Loin du camp, sans rien d'autre que leurs armes, ils ne se laissèrent pas gagner par la panique. Ils étaient tous deux des voyageurs habitués aux coups durs. La première chose à faire était d'établir leur propre camp pour la nuit. Demain était un autre jour.

Comme ils approchaient du ruisseau, un grognement les fit pivoter sur eux-mêmes.. A dix mètres d'eux, un gros sanglier roux les observait, l'œil mauvais. Eileen recula prudemment alors que Socrane se figeait de peur, la bête était un carse mâle, l'espèce de sanglier la plus grosse, la plus vicieuse, la plus hargneuse. Il allait les charger sans aucun doute. Le carse grogna de nouveau, rebroussa ses gros sourcils roux et fonça vers eux de toute sa formidable puissance.

Eileen et Socrane se séparèrent, chacun courant en direction d'un arbre. Le carse choisit de poursuivre Socrane, peut-être parce qu'il sentait la peur qu'il lui inspirait.

L'animal était à un mètre derrière lui, il entendait sa respiration rauque et devinait ses défenses prêtes à lui fouiller les reins. Eileen sauta le ruisseau et se retourna pour tirer.

Socrane lâcha son arc et rassembla toutes ses forces pour sauter dans le premier arbre venu. In extremis il bondit vers une haute branche transversale et s'y agrippa avec l'énergie du désespoir. Le carse grognait en dessous attendant qu'il tombe comme un fruit mûr. La branche fléchit, de sinistres craquements provinrent de son attache au tronc mais elle résista sous son poids. Socrane n'osait pas bouger, le moindre mouvement pouvait briser la branche et précipiter sa chute.

Sa première flèche érafla la bête, la seconde se ficha dans son échine. Le carse grogna et se tourna vers Eileen, une lueur de colère dans ses petits yeux noirs.

Sans l'attendre elle gagna le plus proche arbre et y grimpa. Le carse frustré dee sa proie donna des coups de boutoir dans l'arbre, le faisant trembler de sa cime aux racines. Peu rassurée, elle s'agrippa au tronc. Qu'attendait donc Socrane pour tirer à son tour sur le carse ?

Il hésita quelques instants avant de descendre de son perchoir pour ramasser son arc. Tremblant encore de peur, il visa l'animal. Les deux premières flèches finirent dans les buissons aux alentours, la troisième se planta dans l'épaule du carse.

Rendue fou de rage par cette blessure légère, la bête délaissa Eileen et chargea de nouveau Socrane qui se réfugia aussitôt dans le même arbre.

Le carse voulait visiblement en finir. A coup de boutoir, de défenses, de sabots, il s'acharnait sur l'arbre qui semblait durement ébranlé. Peut-être même la bête à force de rage allait-elle arriver à le mettre à terre. Un frisson d'angoisse parcourut l'échine du voyageur.
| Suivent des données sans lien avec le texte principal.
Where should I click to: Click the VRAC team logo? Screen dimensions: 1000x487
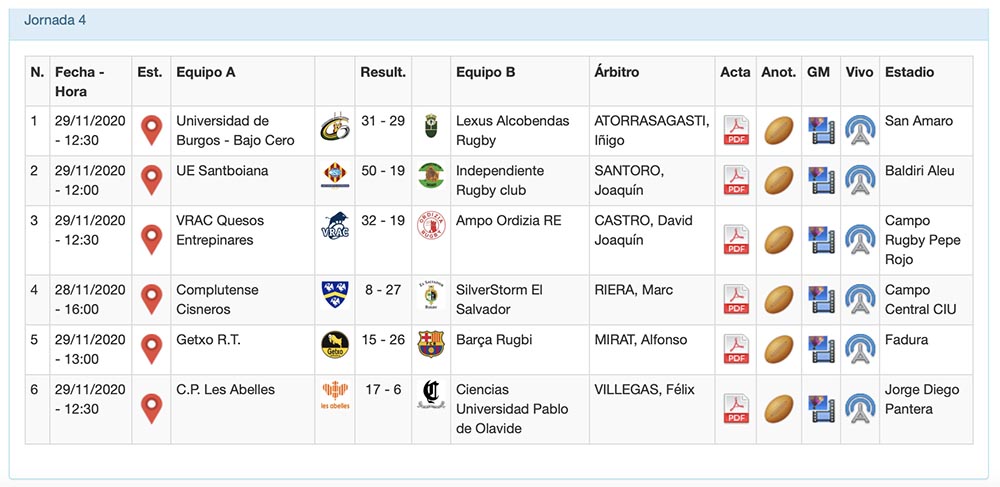(335, 224)
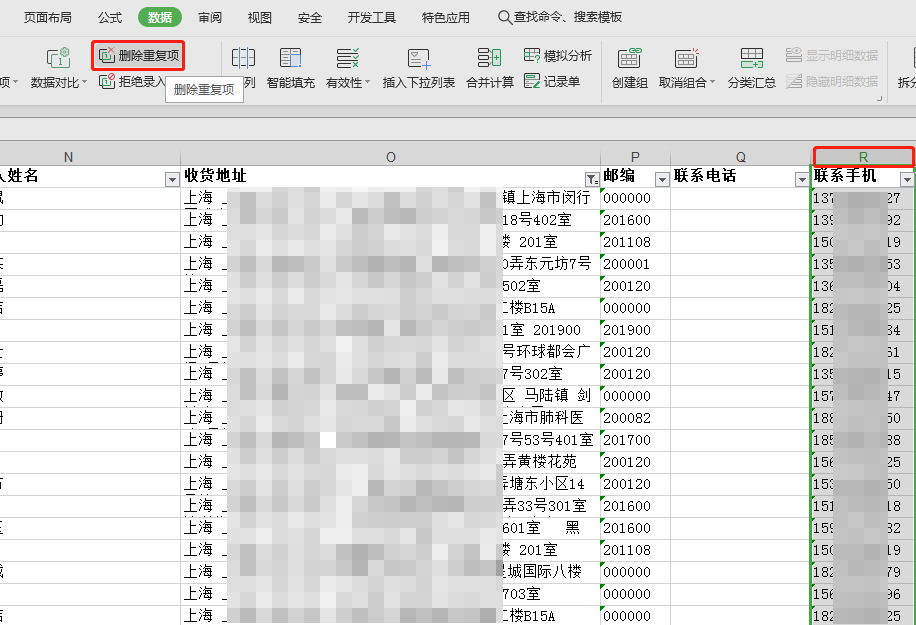Click the 删除重复项 (remove duplicates) button
The image size is (916, 625).
tap(140, 56)
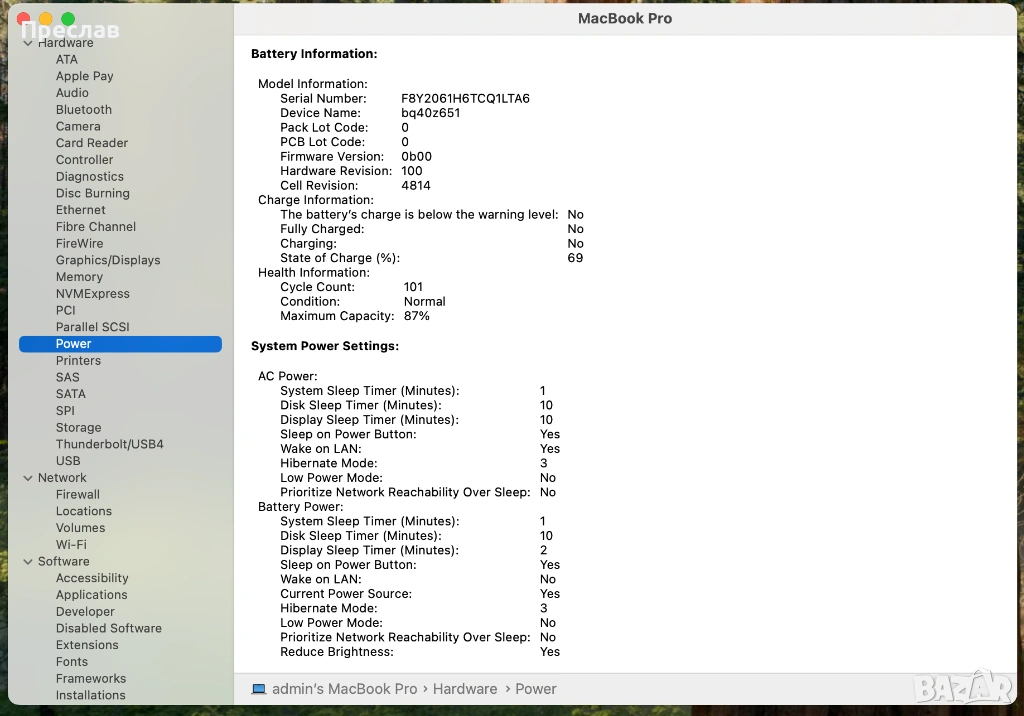Screen dimensions: 1024x716
Task: Select Power in the sidebar
Action: point(74,344)
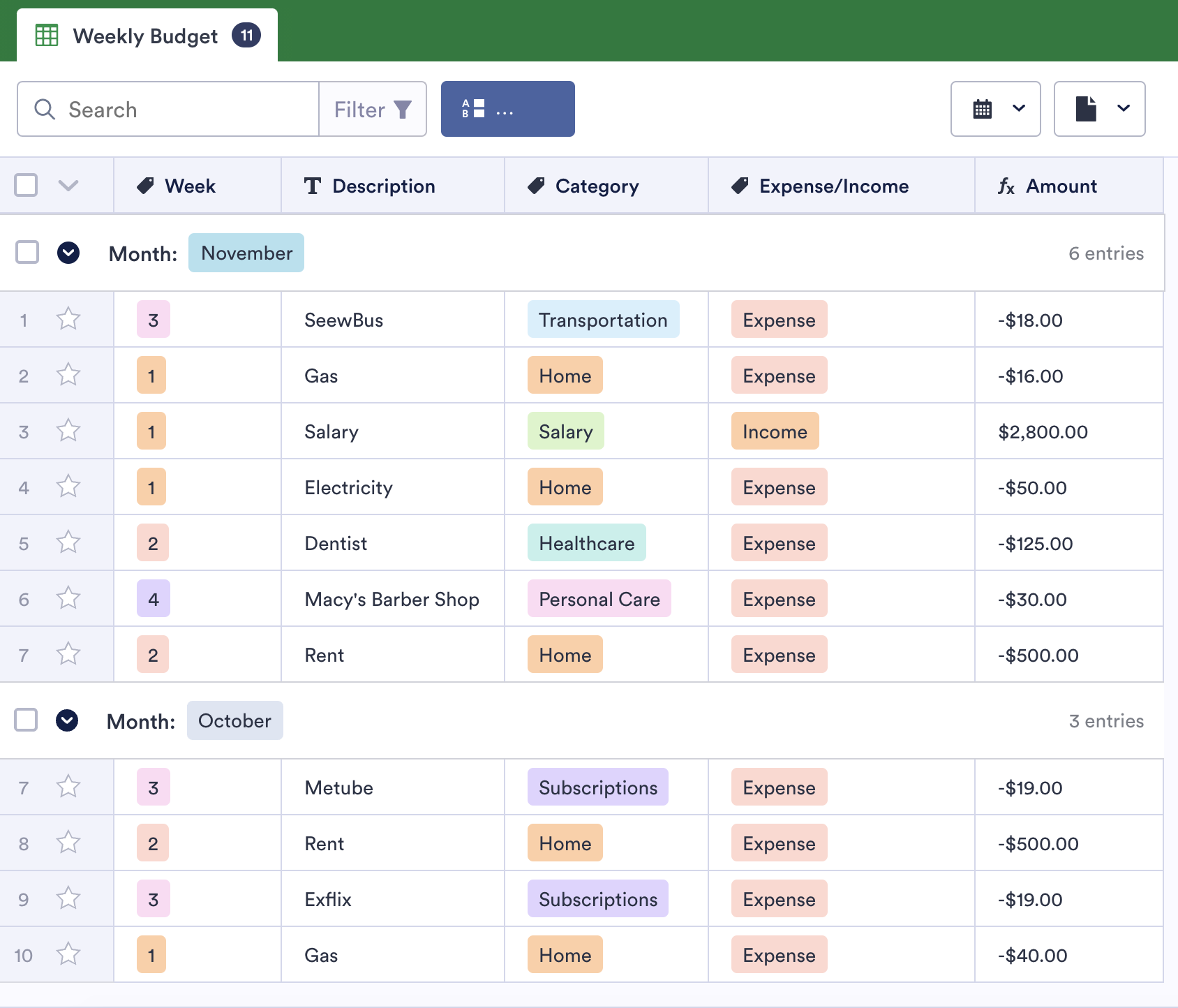Collapse the November month group
The width and height of the screenshot is (1178, 1008).
68,253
Eileen elle aussi était résolue à en finir, elle sauta à terre et mit la bête en joue. Sa flèche se ficha dans l'arbre, à quelques centimètres de la botte de Socrane. Le bruit fit dresser l'oreille du carse. Il fit volte-face et la vit. Ses sourcils roux se froncèrent, ses yeux noirs se chargèrent de haine, ses muscles noueux se bandèrent et il s'élança en grognant.

Ce petit jeu avait assez duré, elle ne fuirait pas cette fois. Elle réarma rapidement et tira alors que le carse traversait le ruisseau. La flèche entra par la narine et s'y enfonça jusqu'à l'empennage, tuant l'animal net.